Gregorio Mayans i Siscar

 

Gregorio Mayans y Siscar nació el 9 de mayo de 1699 en Oliva, Valencia. Comienza los estudios de Derecho en Valencia, donde trata a los novatores más destacados: Vicente Tosca, Corachán o Iñigo, que le facilitan lecturas esenciales en su formación, como Locke y Descartes.

En 1719 va a Salamanca para continuar sus estudios. El helenista Manuel Martí, deán alicantino, será su mentor y guía de lecturas clásicas encauzando su vocación hacia las Humanidades e inclinándole al estudio del Renacimiento y los humanistas españoles del XVI.

Ganó la cátedra de Código Justiniano de la Universidad de Valencia, pero sus colegas de la facultad de Derecho le hostigaron continuamente. Tras un panfleto en latín contra sus detractores, publicó en 1725 la Oración en alabanza de las obras de D. Diego Saavedra Fajardo y en 1727 la Oración en la que exhorta a seguir la verdadera idea de la elocuencia española, donde critica los excesos barrocos y pondera la sencillez hispana y ática de los Fray Luises, Vives o el Brocense. Viaja a Madrid en ese año, donde le acogen con afecto el director de la Academia Española, Marqués de Villena y el Bibliotecario Real, Juan de Farreras.

Defendió por entonces la reforma de los estudios jurídicos en el sentido de disminuir la preponderancia del derecho romano y aumentar la atención sobre el derecho autóctono español, nudo de una reforma general de la educación que expondrá más tarde al ministro Patiño. Recomendará, por ejemplo, que el latín se enseñe en lengua vulgar y se funde en el estudio de los autores clásicos y no en el latín eclesiástico,

En 1730,  Mayans, marchó a Madrid donde consiguió el cargo de bibliotecario regio. Allí editó en 1732 sus Epistolarum Libri Sex, que le abrió las puertas entre los humanistas de media Europa, y en 1733 su Orador Cristiano. Durante siete años fue oficial de la Biblioteca Real. En 1737 envía la Carta-Dedicatoria al ministro Patiño con un ambicioso plan de renovación académica y cultural de España que ni siquiera recibió respuesta. En 1740 se retiró a su Oliva natal para dedicarse a sus estudios e investigaciones, pero siguió sosteniendo una activísima correspondencia intelectual con eruditos españoles y extranjeros en latín y en castellano.

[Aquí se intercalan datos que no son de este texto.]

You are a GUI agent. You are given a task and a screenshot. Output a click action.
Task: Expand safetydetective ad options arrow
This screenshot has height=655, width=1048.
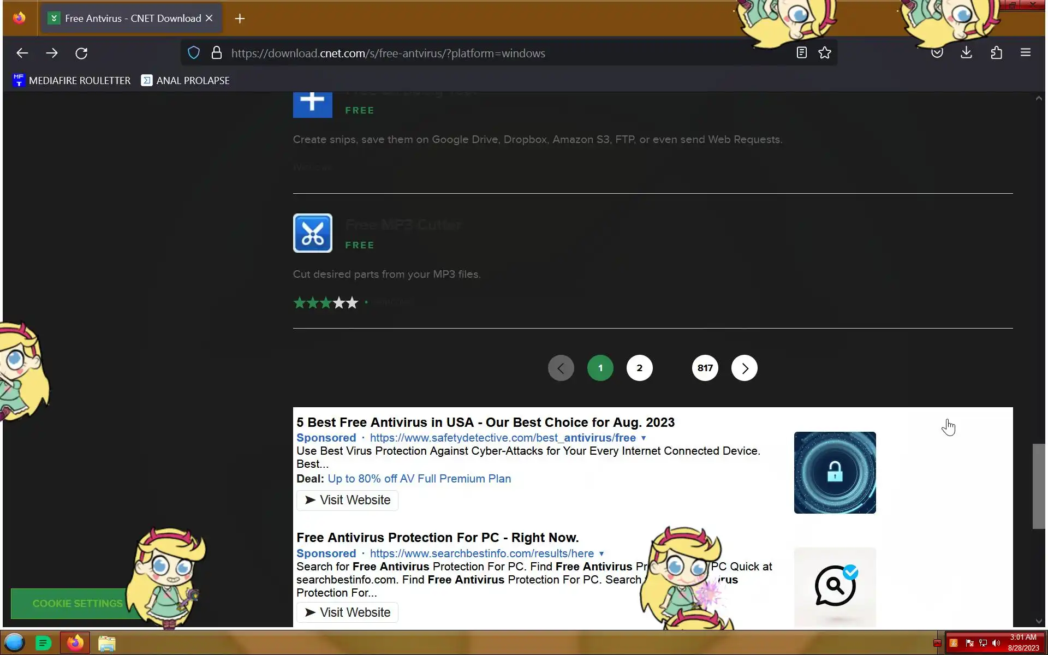(x=644, y=438)
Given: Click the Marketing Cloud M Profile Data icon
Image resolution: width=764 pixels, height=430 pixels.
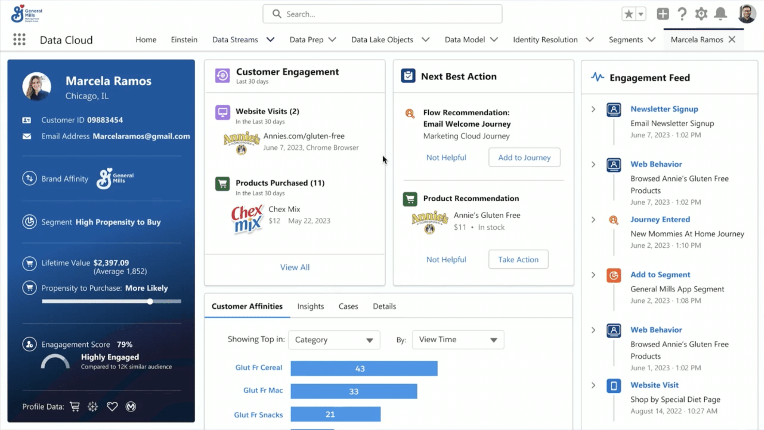Looking at the screenshot, I should click(x=131, y=406).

En Oliva se casa con una prima, Margarita Pascual y funda en 1742 la Academia Valenciana «dedicada a recoger e ilustrar las memorias antiguas y modernas, pertenecientes a las cosas de España». Su censura de la España Primitiva de F. Javier de la Huerta y Vega, «fábula indecorosa y opuesta a las verdaderas glorias de España», le enemista con las Academias de la Historia y de la Lengua. Su edición de la Censura de historias fabulosas de Nicolás Antonio enfrentó a la Academia Valenciana con la Inquisición. Al llegar Fernando VI al trono, el ministro Ensenada le rescata del forzado retiro y, totalmente reivindicado por Carlos III, le nombra Alcalde de Casa y Corte. Éste le encarga, tras la expulsión de los jesuitas, un nuevo plan de educación que los rectores universitarios trocearon y arruinaron sin piedad. Fue socio de la Real Sociedad Económica de Amigos del País de Valencia, en la que ingresó en el año 1776. En Oliva y Valencia lo siguen visitando viejos y nuevos ilustrados: el médico valenciano y filósofo ecléctico Andrés Piquer, Francisco Pérez Bayer, Muñoz, Cerdá Rico, Cavanilles, Blasco...

Dedicó sus últimos años a preparar la edición de la Obra Completa de su adorado Juan Luis Vives, pero le sorprendió la muerte en 1781.